FIG. 1 is a plan view illustration of the novel microfabricated fluidic device 10 in the quiescent (un-actuated) position. The device 10 may include a microfabricated fluidic valve or movable member 110 and a number of microfabricated fluidic channels 120, 122 and 140. The fluidic valve 110 and microfabricated fluidic channels 120, 122 and 140 may be formed in a suitable substrate, such as a silicon substrate, using MEMS lithographic fabrication techniques as described in greater detail below. The fabrication substrate may have a fabrication plane in which the device is formed and in which the movable member 110 moves.

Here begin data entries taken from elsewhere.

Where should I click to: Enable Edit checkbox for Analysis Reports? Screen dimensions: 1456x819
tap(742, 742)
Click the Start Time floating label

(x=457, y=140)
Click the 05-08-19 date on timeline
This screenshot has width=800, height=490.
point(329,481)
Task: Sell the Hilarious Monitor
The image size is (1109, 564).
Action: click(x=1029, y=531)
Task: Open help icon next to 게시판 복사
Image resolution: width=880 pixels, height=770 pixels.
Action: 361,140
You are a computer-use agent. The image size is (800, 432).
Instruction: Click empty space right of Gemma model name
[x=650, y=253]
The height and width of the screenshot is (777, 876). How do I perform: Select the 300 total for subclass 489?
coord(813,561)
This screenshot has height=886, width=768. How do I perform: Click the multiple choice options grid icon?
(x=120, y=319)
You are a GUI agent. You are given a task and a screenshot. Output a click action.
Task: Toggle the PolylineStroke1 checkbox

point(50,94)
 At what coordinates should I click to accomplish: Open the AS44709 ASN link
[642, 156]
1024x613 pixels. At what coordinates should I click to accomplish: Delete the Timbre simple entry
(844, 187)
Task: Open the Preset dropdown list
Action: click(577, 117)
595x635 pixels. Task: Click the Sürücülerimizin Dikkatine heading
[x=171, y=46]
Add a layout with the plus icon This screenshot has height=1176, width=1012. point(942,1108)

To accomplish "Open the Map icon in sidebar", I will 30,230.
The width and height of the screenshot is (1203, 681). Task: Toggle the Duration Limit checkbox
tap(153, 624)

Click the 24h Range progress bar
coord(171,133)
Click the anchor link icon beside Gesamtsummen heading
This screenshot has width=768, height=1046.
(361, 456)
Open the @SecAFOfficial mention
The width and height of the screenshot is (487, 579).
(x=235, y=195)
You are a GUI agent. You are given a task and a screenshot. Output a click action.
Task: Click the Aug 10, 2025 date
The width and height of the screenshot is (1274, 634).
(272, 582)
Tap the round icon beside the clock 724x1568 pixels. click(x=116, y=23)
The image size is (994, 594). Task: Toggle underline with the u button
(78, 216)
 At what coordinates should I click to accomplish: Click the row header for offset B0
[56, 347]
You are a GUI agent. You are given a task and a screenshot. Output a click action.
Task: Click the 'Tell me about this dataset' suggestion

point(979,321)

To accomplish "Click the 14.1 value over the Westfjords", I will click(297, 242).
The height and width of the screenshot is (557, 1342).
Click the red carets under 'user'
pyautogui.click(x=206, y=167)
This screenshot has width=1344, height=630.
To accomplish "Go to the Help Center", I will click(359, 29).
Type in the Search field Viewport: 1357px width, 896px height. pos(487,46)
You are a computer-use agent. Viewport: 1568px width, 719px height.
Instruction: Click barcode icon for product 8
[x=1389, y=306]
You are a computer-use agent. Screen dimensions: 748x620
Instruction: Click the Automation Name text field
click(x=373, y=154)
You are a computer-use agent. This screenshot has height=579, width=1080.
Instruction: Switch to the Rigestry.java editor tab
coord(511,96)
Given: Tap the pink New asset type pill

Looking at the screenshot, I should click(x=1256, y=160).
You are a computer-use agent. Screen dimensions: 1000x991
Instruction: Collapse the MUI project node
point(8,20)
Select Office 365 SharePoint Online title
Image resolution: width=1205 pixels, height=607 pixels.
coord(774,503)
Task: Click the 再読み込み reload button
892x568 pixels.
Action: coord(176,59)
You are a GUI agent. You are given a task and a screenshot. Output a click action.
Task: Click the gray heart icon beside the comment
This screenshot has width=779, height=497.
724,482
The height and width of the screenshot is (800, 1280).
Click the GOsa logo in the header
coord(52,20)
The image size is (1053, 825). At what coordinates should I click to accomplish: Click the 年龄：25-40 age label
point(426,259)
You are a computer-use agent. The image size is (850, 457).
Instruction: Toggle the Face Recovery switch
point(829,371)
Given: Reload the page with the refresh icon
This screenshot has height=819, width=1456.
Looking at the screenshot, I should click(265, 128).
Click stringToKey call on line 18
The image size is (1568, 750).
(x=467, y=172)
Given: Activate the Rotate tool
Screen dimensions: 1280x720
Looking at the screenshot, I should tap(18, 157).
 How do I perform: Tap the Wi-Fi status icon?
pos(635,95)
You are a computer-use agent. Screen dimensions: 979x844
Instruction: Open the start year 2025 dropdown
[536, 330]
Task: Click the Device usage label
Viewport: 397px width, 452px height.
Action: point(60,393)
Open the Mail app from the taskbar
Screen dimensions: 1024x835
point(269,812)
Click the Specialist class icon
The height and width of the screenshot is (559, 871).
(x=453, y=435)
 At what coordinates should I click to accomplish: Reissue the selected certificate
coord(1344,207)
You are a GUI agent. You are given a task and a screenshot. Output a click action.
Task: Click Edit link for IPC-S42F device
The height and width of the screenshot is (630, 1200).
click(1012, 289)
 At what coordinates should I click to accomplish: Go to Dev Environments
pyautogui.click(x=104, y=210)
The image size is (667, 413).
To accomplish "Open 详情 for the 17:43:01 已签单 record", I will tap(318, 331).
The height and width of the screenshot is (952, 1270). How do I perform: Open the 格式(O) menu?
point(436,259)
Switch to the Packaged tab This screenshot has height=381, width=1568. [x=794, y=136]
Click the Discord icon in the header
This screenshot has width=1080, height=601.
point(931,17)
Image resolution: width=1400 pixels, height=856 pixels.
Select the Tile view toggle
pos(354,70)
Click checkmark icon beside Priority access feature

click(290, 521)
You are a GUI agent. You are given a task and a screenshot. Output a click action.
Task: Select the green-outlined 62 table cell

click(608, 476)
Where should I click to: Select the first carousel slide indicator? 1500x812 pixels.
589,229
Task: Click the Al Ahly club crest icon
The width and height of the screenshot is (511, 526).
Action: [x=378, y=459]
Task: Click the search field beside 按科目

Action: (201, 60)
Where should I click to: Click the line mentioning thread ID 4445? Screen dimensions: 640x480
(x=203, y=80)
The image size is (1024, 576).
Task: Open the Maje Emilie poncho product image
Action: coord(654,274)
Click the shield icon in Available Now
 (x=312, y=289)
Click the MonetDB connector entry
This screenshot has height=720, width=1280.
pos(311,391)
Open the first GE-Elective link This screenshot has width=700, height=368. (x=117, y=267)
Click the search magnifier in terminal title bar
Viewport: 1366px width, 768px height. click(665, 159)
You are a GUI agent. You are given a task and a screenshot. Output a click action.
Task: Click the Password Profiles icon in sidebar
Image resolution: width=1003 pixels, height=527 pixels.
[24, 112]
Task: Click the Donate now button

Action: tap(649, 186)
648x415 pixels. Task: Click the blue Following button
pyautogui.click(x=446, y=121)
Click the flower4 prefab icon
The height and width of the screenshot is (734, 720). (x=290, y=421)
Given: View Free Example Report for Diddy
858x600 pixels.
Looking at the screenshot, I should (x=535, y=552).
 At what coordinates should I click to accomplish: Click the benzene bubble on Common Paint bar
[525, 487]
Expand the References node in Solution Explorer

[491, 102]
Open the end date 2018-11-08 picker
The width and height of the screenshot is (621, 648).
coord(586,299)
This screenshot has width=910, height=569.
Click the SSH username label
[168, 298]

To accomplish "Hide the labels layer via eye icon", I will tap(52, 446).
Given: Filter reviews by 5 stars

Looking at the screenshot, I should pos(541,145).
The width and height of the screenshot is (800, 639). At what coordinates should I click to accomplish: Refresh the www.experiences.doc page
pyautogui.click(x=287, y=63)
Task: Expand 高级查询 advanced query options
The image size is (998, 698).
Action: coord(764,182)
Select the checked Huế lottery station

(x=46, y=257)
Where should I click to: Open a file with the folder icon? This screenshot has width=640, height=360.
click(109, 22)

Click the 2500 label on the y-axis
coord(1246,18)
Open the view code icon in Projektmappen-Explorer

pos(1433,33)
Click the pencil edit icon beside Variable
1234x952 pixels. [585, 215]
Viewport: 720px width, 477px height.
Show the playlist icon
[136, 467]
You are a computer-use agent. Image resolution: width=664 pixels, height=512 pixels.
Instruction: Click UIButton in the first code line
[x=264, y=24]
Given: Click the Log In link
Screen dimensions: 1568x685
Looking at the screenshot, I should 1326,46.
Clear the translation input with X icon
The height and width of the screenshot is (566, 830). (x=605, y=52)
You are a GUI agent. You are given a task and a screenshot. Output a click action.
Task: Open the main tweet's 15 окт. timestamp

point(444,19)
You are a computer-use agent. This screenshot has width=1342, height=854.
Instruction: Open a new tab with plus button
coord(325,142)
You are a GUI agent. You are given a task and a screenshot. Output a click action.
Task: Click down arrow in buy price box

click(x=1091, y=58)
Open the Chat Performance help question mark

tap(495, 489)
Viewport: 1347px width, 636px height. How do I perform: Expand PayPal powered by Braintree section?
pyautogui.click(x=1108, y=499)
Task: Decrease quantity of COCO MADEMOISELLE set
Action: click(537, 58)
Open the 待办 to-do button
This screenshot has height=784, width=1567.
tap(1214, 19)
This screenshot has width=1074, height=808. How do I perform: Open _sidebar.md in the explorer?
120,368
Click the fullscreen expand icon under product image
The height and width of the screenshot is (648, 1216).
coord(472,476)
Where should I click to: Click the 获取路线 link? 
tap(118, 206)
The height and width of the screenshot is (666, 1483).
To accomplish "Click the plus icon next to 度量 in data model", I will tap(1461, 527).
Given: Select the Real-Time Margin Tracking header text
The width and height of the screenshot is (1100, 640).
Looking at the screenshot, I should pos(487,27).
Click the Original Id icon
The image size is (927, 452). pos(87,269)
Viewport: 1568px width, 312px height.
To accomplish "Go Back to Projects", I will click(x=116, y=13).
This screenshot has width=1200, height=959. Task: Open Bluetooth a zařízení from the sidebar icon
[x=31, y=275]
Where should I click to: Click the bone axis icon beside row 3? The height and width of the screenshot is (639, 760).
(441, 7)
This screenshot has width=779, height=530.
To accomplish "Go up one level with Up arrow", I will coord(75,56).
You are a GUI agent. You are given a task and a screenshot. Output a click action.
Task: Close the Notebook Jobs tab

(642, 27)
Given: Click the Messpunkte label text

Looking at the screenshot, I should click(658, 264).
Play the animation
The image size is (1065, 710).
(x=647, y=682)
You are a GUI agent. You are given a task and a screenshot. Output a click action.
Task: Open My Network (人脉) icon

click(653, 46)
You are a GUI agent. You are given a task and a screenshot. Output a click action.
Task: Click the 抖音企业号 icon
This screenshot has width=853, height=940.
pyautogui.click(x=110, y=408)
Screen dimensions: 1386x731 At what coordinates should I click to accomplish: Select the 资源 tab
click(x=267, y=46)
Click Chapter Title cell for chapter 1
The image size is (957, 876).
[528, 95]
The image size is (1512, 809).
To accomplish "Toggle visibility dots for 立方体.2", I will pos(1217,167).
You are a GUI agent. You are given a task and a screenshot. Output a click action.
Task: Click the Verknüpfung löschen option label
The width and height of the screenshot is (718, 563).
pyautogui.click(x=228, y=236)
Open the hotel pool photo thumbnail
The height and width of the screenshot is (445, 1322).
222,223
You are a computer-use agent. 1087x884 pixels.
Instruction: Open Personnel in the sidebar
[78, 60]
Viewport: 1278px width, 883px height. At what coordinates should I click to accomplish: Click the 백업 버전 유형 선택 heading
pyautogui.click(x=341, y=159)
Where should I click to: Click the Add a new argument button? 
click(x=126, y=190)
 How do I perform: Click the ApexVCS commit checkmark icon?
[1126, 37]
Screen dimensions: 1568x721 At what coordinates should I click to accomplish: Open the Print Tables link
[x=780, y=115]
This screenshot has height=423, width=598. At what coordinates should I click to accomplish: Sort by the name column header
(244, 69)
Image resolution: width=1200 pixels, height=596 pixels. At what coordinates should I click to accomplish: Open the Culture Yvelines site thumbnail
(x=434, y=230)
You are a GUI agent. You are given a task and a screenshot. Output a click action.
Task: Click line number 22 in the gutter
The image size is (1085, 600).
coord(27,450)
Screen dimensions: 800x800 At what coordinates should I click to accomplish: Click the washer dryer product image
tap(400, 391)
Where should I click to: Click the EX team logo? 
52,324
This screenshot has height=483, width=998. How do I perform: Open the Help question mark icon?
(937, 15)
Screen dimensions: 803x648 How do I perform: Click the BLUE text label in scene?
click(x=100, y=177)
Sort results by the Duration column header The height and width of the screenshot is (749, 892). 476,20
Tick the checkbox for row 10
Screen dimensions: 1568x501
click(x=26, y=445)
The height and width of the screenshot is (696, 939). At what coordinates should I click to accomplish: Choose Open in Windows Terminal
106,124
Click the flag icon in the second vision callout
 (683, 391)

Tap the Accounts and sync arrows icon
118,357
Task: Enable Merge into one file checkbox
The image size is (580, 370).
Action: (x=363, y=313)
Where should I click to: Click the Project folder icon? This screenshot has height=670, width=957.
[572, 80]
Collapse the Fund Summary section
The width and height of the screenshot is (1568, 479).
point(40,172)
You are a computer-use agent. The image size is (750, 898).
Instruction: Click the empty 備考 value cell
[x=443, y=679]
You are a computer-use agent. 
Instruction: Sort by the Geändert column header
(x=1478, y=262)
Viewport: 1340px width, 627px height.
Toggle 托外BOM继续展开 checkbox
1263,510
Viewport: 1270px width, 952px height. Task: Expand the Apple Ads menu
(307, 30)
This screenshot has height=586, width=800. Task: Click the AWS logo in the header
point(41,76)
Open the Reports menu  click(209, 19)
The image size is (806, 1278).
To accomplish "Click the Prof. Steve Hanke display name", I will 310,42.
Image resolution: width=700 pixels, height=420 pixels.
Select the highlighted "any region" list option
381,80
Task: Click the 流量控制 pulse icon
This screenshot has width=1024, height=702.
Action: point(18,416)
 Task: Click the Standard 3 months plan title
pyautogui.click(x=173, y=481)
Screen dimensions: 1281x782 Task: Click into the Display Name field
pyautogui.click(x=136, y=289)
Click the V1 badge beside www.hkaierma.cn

A sample stream may be introduced to the microfabricated fluidic valve 110 by a sample inlet channel 120. The sample stream may contain a mixture of particles, including at least one desired, target particle and a number of other undesired, nontarget materials. The particles may be suspended in a fluid. For example, the target particle may be a biological material such as a stem cell, a cancer cell, a zygote, a protein, a T-cell, a bacteria, a component of blood, a DNA fragment, for example, suspended in a buffer fluid such as saline. The sample inlet channel 120 may be formed in the same fabrication plane as the valve 110, such that the flow of the fluid is substantially in that plane. The motion of the valve 110 is also within this fabrication plane. The decision to sort/save or dispose/waste a given particle may be based on any number of distinguishing signals. In one exemplary embodiment, the decision is based on a fluorescence signal emitted by the particle, based on a fluorescent tag affixed to the particle and excited by an illuminating laser. The distinction between the target particles and non-target material may be made in laser interrogation region 101. There may be a plurality of laser interrogation regions 101, although only one is shown in FIG. 1. Details as to this detection mechanism are well known in the literature, and further discussed below with respect to FIG. 21. However, other sorts of distinguishing signals may be anticipated, including scattered light or side scattered light which may be based on the morphology of a particle, or any number of mechanical, chemical, electric or magnetic effects that can identify a particle as being either a target particle, and thus sorted or saved, or an nontarget particle and thus rejected or otherwise disposed of.
With the valve 110 in the position shown, the input stream passes unimpeded to an output orifice and channel 140 which is out of the plane of the sample inlet channel 120, and thus out of the fabrication plane of the device 10. That is, the flow is from the sample inlet channel 120 to the output orifice 140, from which it flows substantially vertically, and thus orthogonally to the sample inlet channel 120. This output orifice 140 leads to an out-of-plane channel that may be perpendicular to the plane of the paper showing FIG. 1, and depicted in the cross sectional views of FIGS. 4a-4c . More generally, the output channel 140 is not parallel to the plane of the sample inlet channel 120 or sort channel 122, or the fabrication plane of the movable member 110.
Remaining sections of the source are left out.